START Supplied records

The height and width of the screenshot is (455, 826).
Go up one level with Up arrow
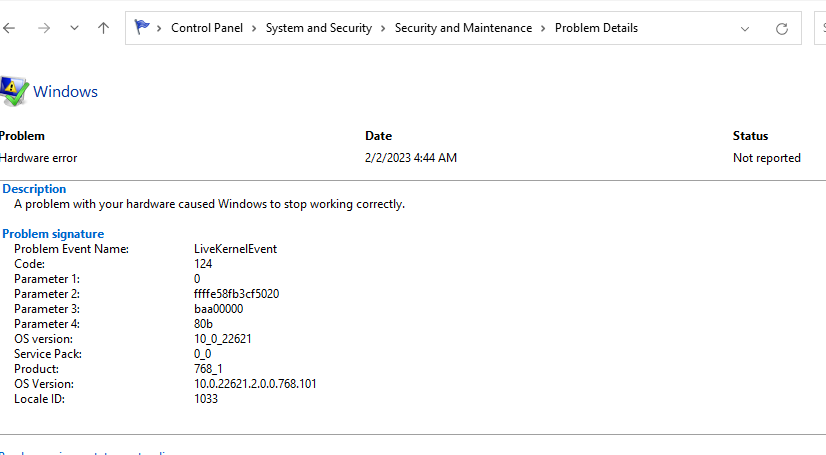point(103,29)
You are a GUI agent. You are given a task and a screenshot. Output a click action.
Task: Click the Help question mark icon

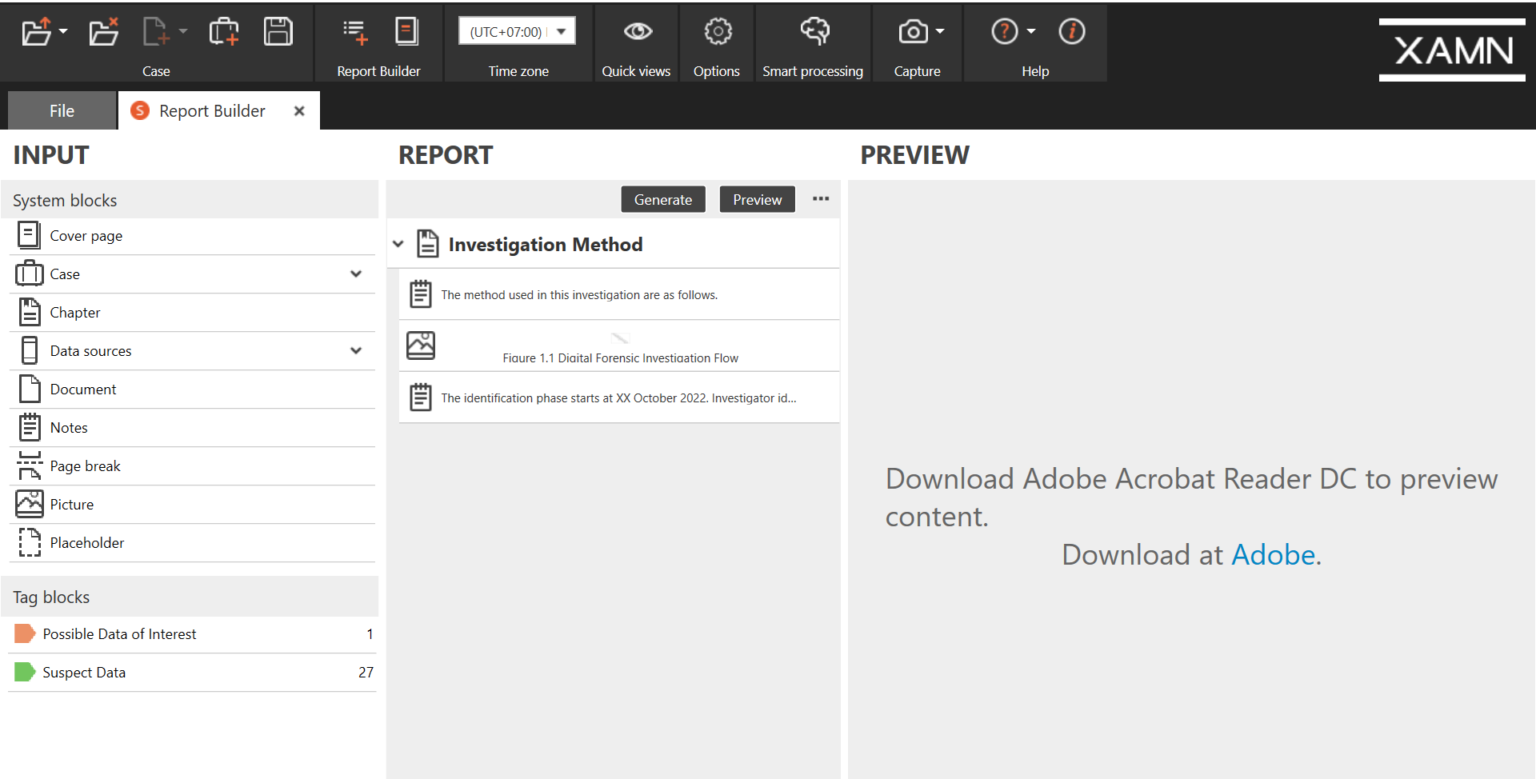[x=1003, y=31]
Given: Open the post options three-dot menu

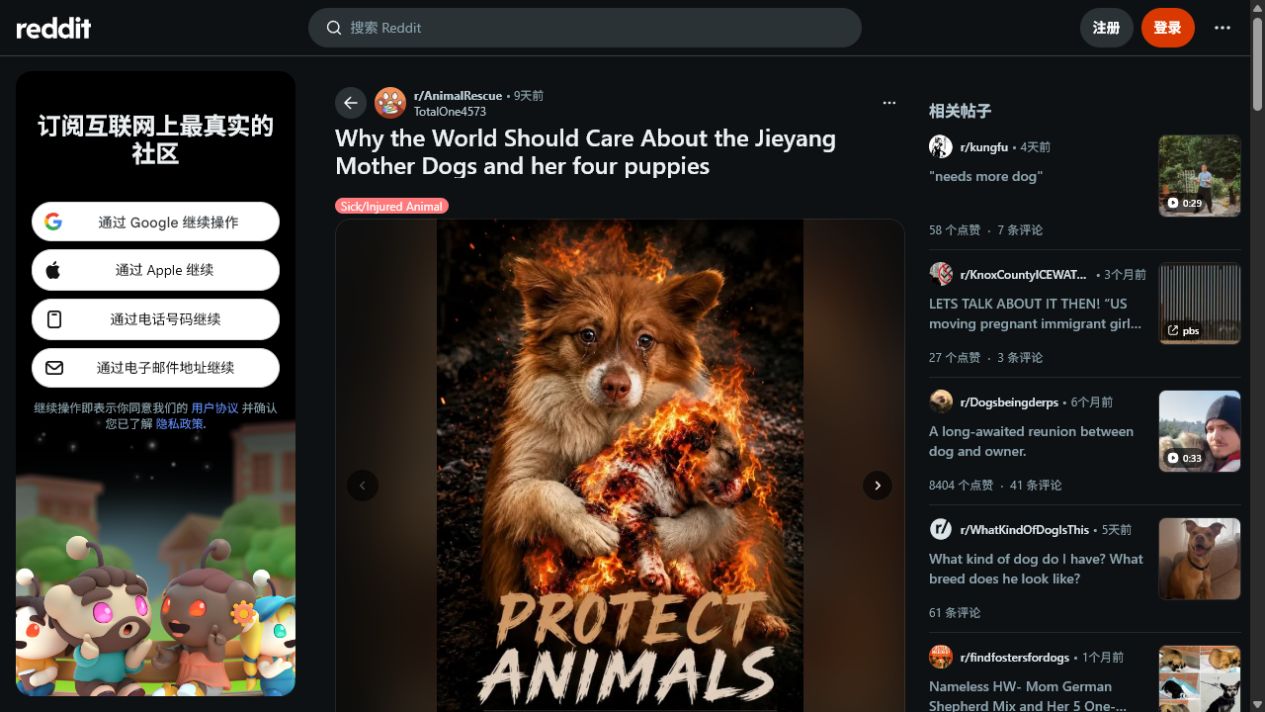Looking at the screenshot, I should pos(889,103).
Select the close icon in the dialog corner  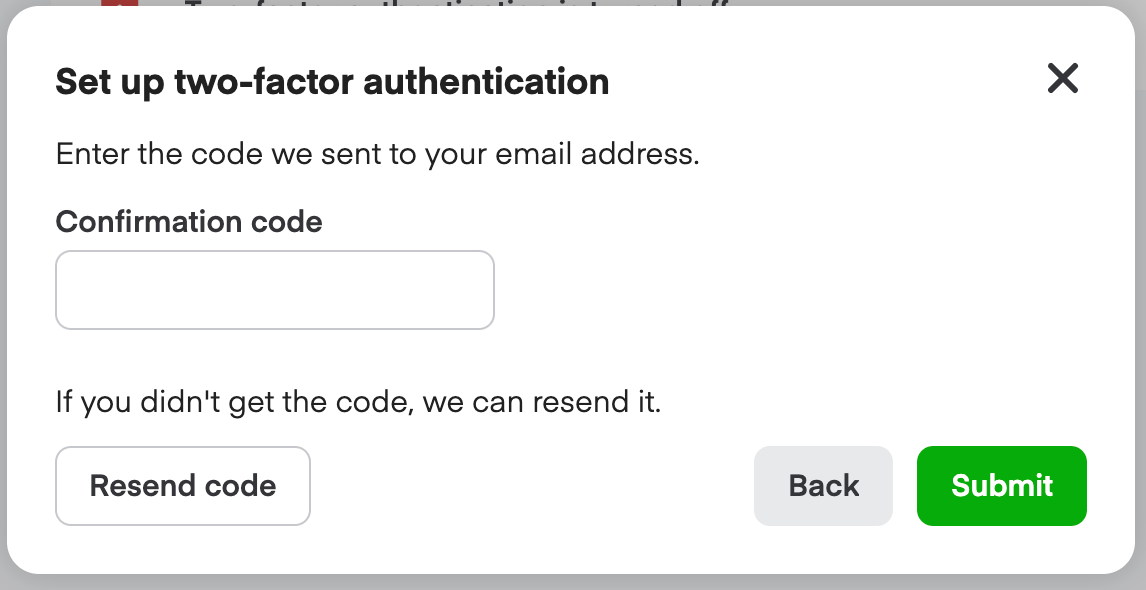(1063, 79)
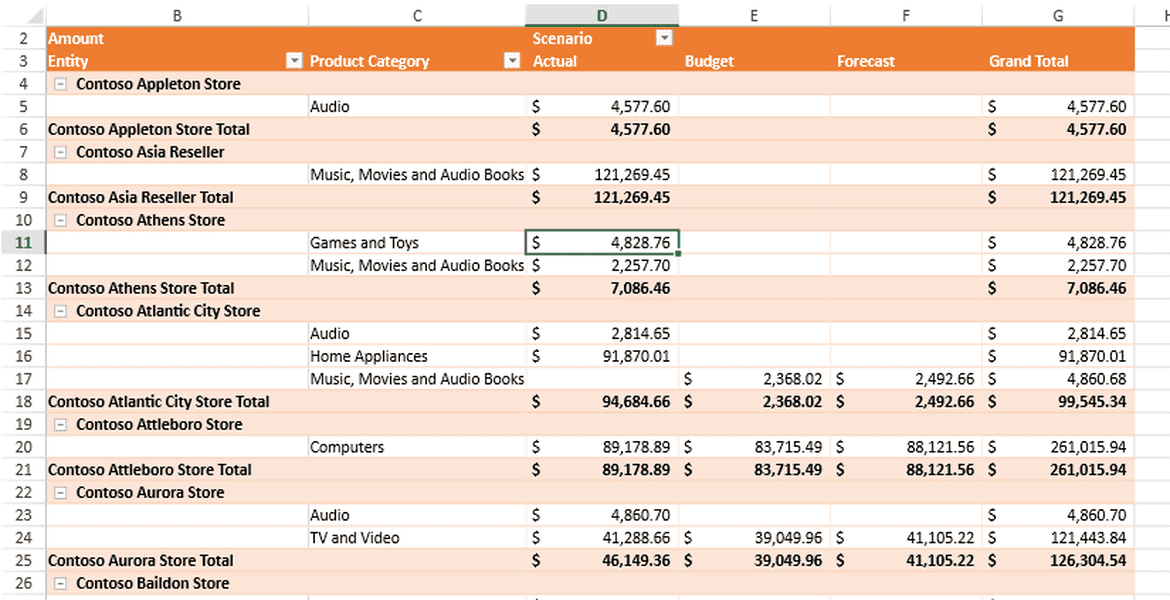Viewport: 1170px width, 600px height.
Task: Open the Product Category filter dropdown
Action: (x=512, y=61)
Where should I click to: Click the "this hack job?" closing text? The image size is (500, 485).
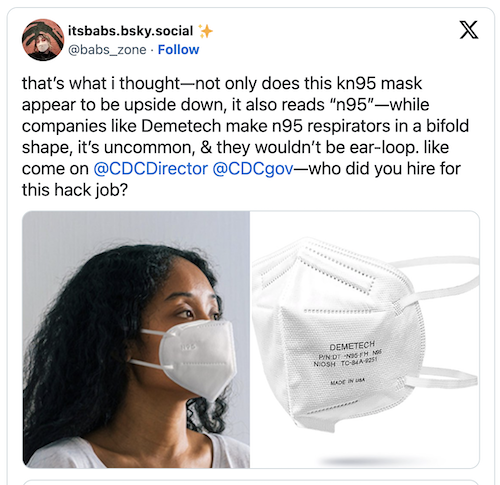coord(75,190)
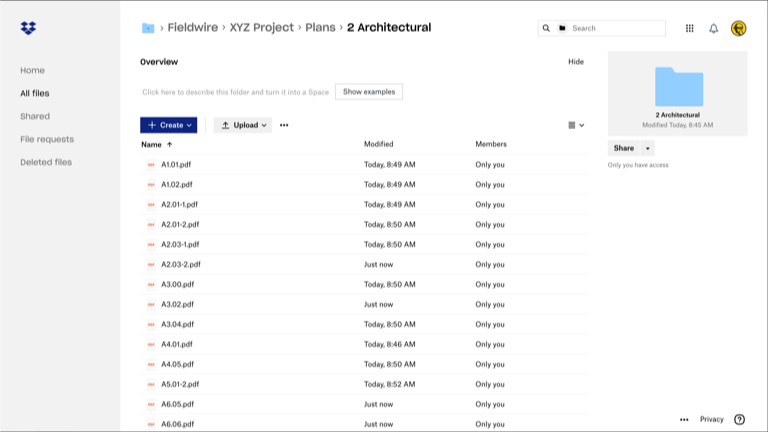
Task: Go to All files in sidebar
Action: pos(35,93)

END Supplied records

__Assignment__: Your response should consist solely of the lines from the line with "Where should I" through the last line of the entries above, printed exactly and without pictures.

__Exercise solution__:
Where should I click to: Click the "this hack job?" closing text? The image size is (500, 485).
coord(75,190)
Task: Go to All files in sidebar
Action: pos(35,93)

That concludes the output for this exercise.